* Task instructions *
Write out, word for word, the part of the listing below that opens with the line containing "Viewport: 1024px width, 651px height." and closes with the line containing "Open the Nakhon Ratchasima team name link", keeping both of those lines and adding no others.

* Data extracts *

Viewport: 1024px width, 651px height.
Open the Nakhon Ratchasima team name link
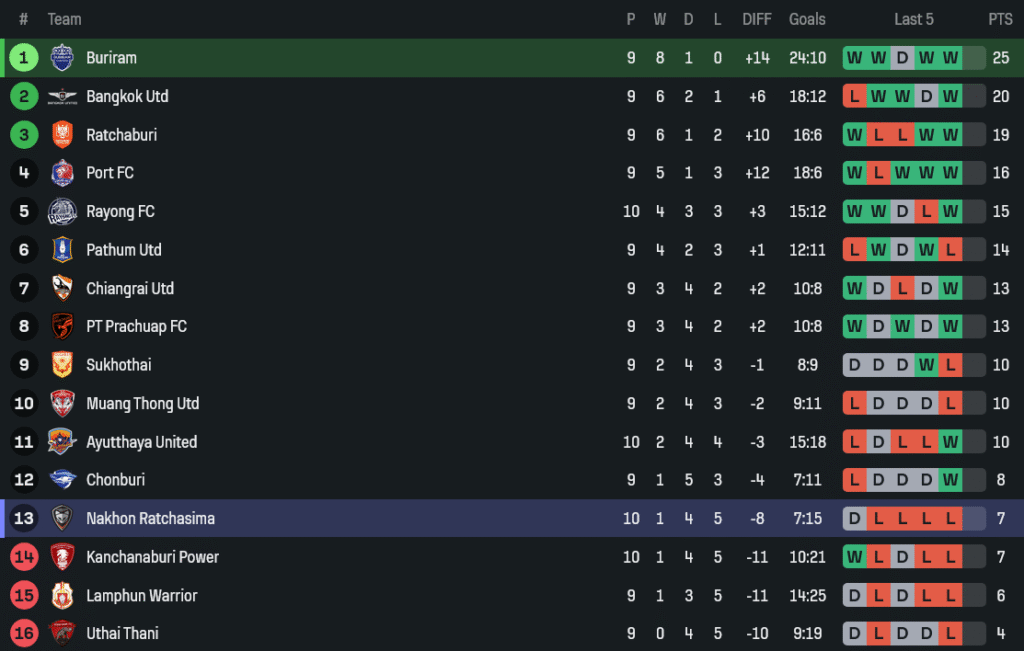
...
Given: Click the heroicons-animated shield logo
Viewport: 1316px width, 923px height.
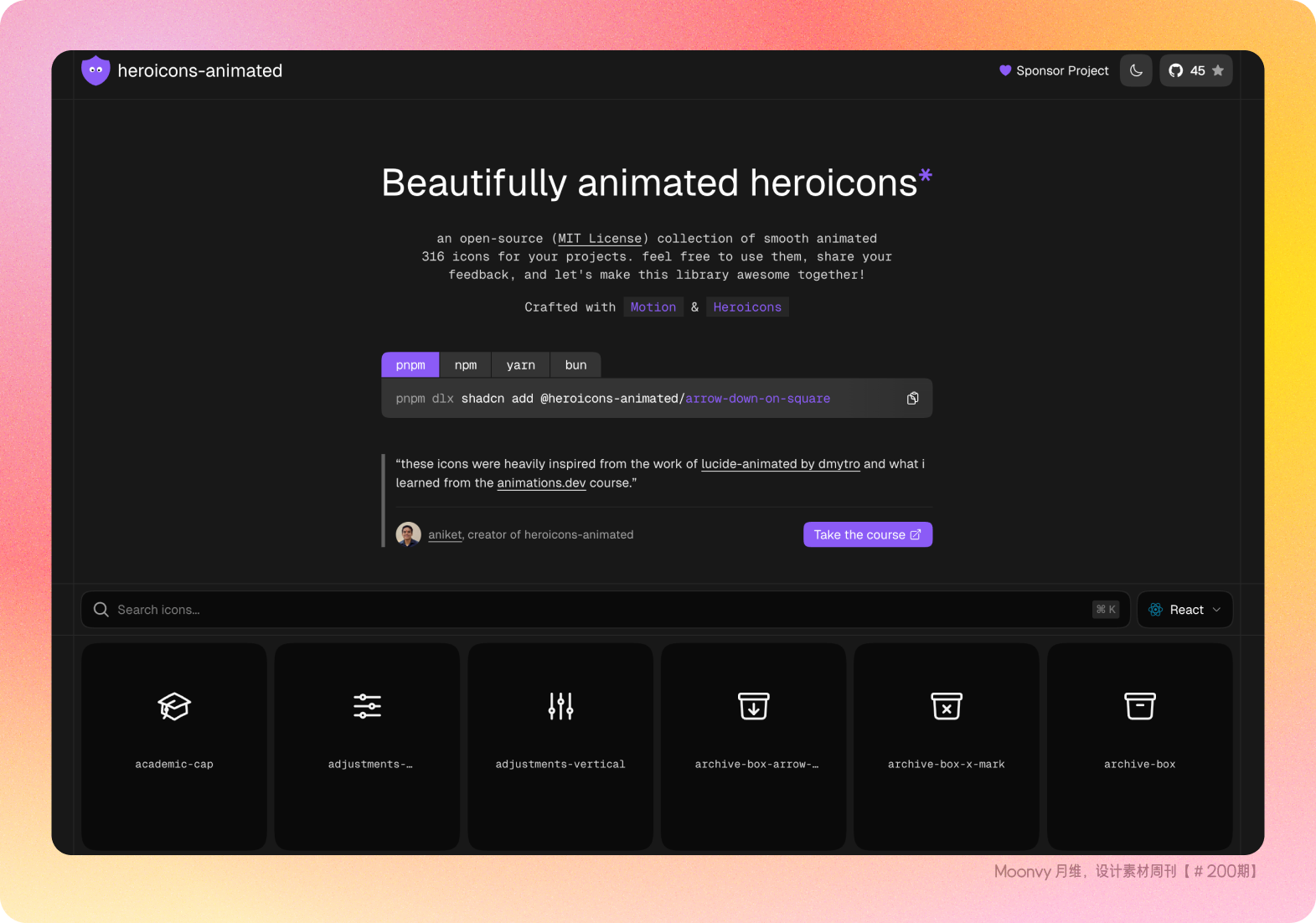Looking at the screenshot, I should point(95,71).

* Answer to this exercise *
Viewport: 1024px width, 651px height.
Open the Nakhon Ratchasima team name link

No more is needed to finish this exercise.